I’ve considered locking this entry, but I’m actually curious to see how far it’ll go. For the past three months, it’s like clockwork: I wake up, and the spambots have commented on my Sherlock post. I’m not sure why they’ve settled on this piece, when there are so many others to choose from, but there you have it: spambots love Steven Moffat.
It’s good to know that the robots love me. Maybe when the Singularity hits and the ad-bots rule us all, I can be their poet laureate. Or a comedian. Or whatever floats their boat about this entry, I don’t know.
New Story! "My Father's Wounds," at Beneath Ceaseless Skies
My latest story is live at Beneath Ceaseless Skies – have a sample of the opening, why don’tcha?
Father carries the knife, because I asked him to—but he keeps turning to look at me, earnestly, as if he hopes I’ll take it back.
It’s hard to believe he knows I’ll stab him with that knife. Even harder to believe he’s eager for me to do it. But that’s my father; he thinks the world of his precious daughter. He’s thin yet unbowed in his ascetic gray Blacksmith robes as he leads me up through a cold forest to the Anvil.It doesn’t matter whether my father will live once I stab him. That’s not the point. The point is all the questions that no one thinks to ask after we’ve healed their fathers, their soldiers, their daughters. Nobody questions our magic, except for us, the loyal priests and priestesses of Aelana.
We can’t stop asking. We can’t sleep for asking.

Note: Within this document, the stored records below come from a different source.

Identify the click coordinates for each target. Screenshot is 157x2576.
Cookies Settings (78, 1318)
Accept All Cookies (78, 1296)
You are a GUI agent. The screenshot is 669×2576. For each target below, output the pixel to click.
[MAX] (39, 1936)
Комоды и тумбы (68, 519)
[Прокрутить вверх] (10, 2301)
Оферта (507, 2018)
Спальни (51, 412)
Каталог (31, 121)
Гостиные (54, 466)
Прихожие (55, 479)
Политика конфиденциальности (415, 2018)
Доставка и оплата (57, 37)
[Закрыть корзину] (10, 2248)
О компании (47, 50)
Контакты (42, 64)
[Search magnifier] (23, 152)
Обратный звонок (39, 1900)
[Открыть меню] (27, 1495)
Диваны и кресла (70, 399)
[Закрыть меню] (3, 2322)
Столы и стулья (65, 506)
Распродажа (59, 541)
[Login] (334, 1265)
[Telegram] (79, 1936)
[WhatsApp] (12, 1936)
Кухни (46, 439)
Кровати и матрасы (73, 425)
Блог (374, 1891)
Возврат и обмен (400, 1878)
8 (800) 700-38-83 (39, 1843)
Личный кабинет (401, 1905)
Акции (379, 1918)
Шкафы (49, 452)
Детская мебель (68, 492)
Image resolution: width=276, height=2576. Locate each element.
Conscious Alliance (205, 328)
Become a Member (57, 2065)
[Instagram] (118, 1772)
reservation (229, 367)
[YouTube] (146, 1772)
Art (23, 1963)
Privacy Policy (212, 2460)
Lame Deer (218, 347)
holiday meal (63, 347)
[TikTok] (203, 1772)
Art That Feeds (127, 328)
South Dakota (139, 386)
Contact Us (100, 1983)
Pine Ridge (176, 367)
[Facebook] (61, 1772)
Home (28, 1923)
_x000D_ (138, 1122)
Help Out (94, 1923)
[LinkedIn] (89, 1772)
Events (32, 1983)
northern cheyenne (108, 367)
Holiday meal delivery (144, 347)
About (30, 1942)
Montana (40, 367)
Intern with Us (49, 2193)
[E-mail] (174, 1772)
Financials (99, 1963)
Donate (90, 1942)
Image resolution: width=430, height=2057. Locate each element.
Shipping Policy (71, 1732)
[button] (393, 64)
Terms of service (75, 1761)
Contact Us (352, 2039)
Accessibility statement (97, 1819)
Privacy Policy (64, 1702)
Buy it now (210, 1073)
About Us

The origins of this story are either mildly embarrassing or total nerd cred, depending on how you look at it, since it stemmed from a question I had about D&D – how do those first-level priests learn how to Cure Light Wounds, anyway? Do they just stab each other and hope for the best? And I wrote a story that wound up answering questions not only about that question, but as to why a cleric who can cure wounds can’t mend a country.
I really like the ending on this one. I hope you will too.